Set dimensions (facet filters - list membership with OR/AND/DNF):

# Single value
filters = {"tiers": "easy"}                    # 'easy' in tiers

# Multiple values (OR - point has ANY of these)
filters = {
    "tiers": ["easy", "medium"],               # 'easy' in tiers OR 'medium' in tiers
    "groups": ["arch:moe", "size:mid"],        # 'arch:moe' in groups OR 'size:mid' in groups
    "surfaces": ["arithmetic_easy", "arithmetic_hard"]  # membership in either surface
}

# AND semantics (point has ALL of these)
filters = {
    "groups": [["arch:moe", "size:mid"]]       # 'arch:moe' in groups AND 'size:mid' in groups
}

# DNF (complex boolean logic)
filters = {
    "groups": [
        ["arch:moe", "size:mid"],              # ('arch:moe' in groups AND 'size:mid' in groups)
        ["arch:dense"]                         # OR ('arch:dense' in groups)
    ]
}

filters = {
    "surfaces": [
        ["arithmetic_easy", "surface_a"],      # ('easy' in surfaces AND 'a' in surfaces)
        ["arithmetic_hard"]                    # OR ('hard' in surfaces)
    ]
}

Param filters (JSON queries - always AND):

filters = {
    "params": {"max_depth": 2}  # json_extract_string(params, '$.max_depth') = '2'
}

filters = {
    "params": {"max_depth": 2, "length": 20}  # max_depth = 2 AND length = 20
}

Combining Filters Across Dimensions

All top-level filter keys are combined with AND:

filters = {
    "eval_id": [0, 1],                      # (eval 0 OR eval 1)
    "base_task": ["arithmetic", "json"],    # AND (arithmetic OR json)
    "groups": [["arch:moe", "size:mid"]],   # AND (has moe AND has mid)
    "tiers": ["easy"]                       # AND (has easy tier)
}

# Equivalent SQL WHERE clause:
# WHERE (eval_id IN (0, 1))
#   AND (base_task IN ('arithmetic', 'json'))
#   AND (list_contains(groups, 'arch:moe') AND list_contains(groups, 'size:mid'))
#   AND (list_contains(tiers, 'easy'))

Key Design Notes

  • Short and CLI-friendly: [a,b] for OR, [[a,b]] for AND
  • Uniform: Same syntax for scalars and sets
  • No validation: Nonsense queries (e.g., base_task: [['a','b']]) produce empty results, not errors
  • DNF expressiveness: Supports complex (A AND B) OR (C AND D) patterns when needed

Data Flow Architecture

1. Aggregate Processing Layer (evaluate.py)

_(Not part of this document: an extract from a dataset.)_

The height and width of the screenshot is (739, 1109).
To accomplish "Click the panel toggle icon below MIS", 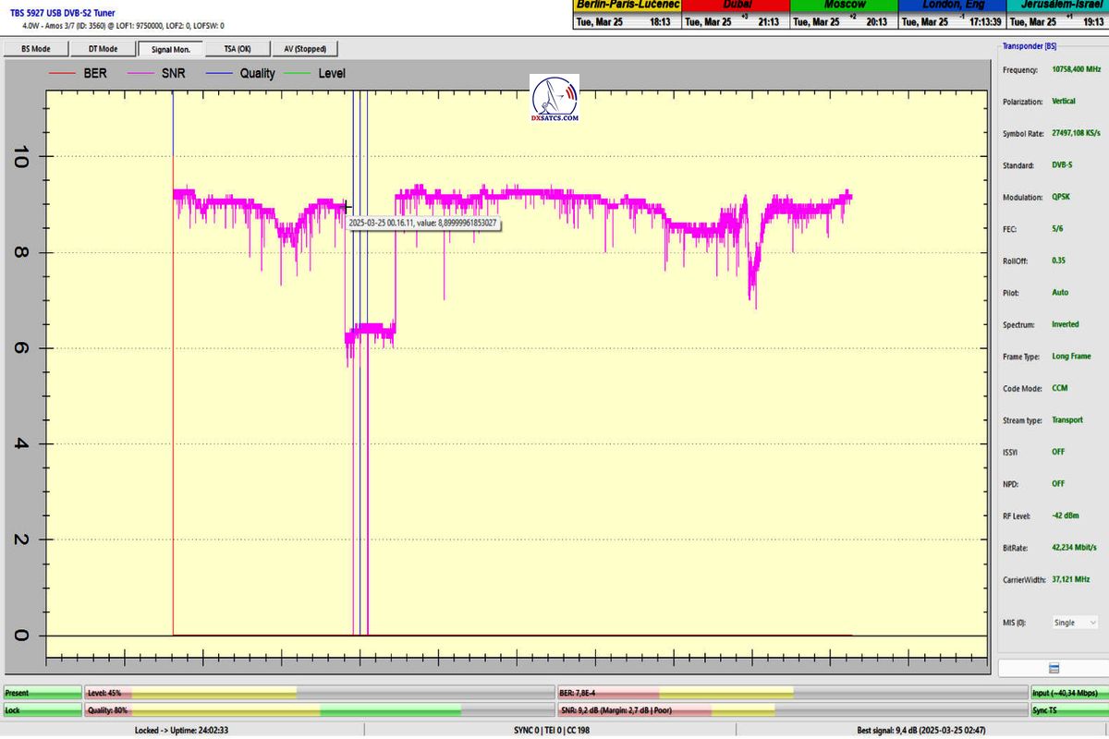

Purpose: Process raw interview results and write to database

De-duplication:

  • Points are de-duplicated on 5D identity (model, template, sampler, base_task, params)
  • Multiple buckets with same identity but different degree/density are merged
  • Tier mapping: (degree, density) pairs mapped to semantic tier labels (e.g., "easy", "medium", "hard")
  • Uses bulk_upsert_points() with delete-first approach per scenario

Key Operations:

# Dataset mode (recommended) - processes all evals from config
python evaluate.py --dataset data/dataset-m12x.json --parallel 16

# Interview mode (legacy) - for ad-hoc evaluation without database
python evaluate.py \
    --interview "data/m12x/*Seed-OSS*/*" \
    --tokenizer "seedai/Seed-OSS-36B" \
    --output buckets.json

What gets written:

  • All identity dimensions (model, template, sampler, base_task, params)
  • Computed tiers[] from (degree, density) mapping via dataset config
  • Wilson CI statistics (adjusted_successes, adjusted_trials, center, margin)
  • Token statistics (means and totals)
  • Optional: compression data (completion_tokens_list, compressed_sizes_list, answer_status_list)
  • Optional: FFT data (fft_mean_list, fft_std_list)
  • Initially empty: surfaces[], projections[], groups[] (populated during post-processing)

2. Enrich Layer (evaluate.py --dataset mode)

Purpose: Orchestrate evaluation and update group/surface memberships

Operations:

  1. Discover tasks - Parse config.evals[] to find missing evaluations
  2. Process evals - Process each eval into database with parallel bucket processing
  3. Update groups[] - Apply scenario metadata to points matching eval filters
  4. Update surfaces[] - Apply surface labels to points matching task param filters

Key Operations:

# Process all missing evals and update tags with 16 parallel workers
python evaluate.py --dataset data/dataset-m12x.json

Group Update Pattern:

# Step 1: Clear all groups
db.update_points_set(filters={}, updates={"groups": []})

# Step 2: For each eval in config.evals[]
for eval_id, eval_info in enumerate(config['evals']):
    filters = eval_info['filters']  # e.g., {"model": "X", "template": "Y", "sampler": "Z"}
    groups = eval_info['groups']    # e.g., ["arch:moe", "size:mid"]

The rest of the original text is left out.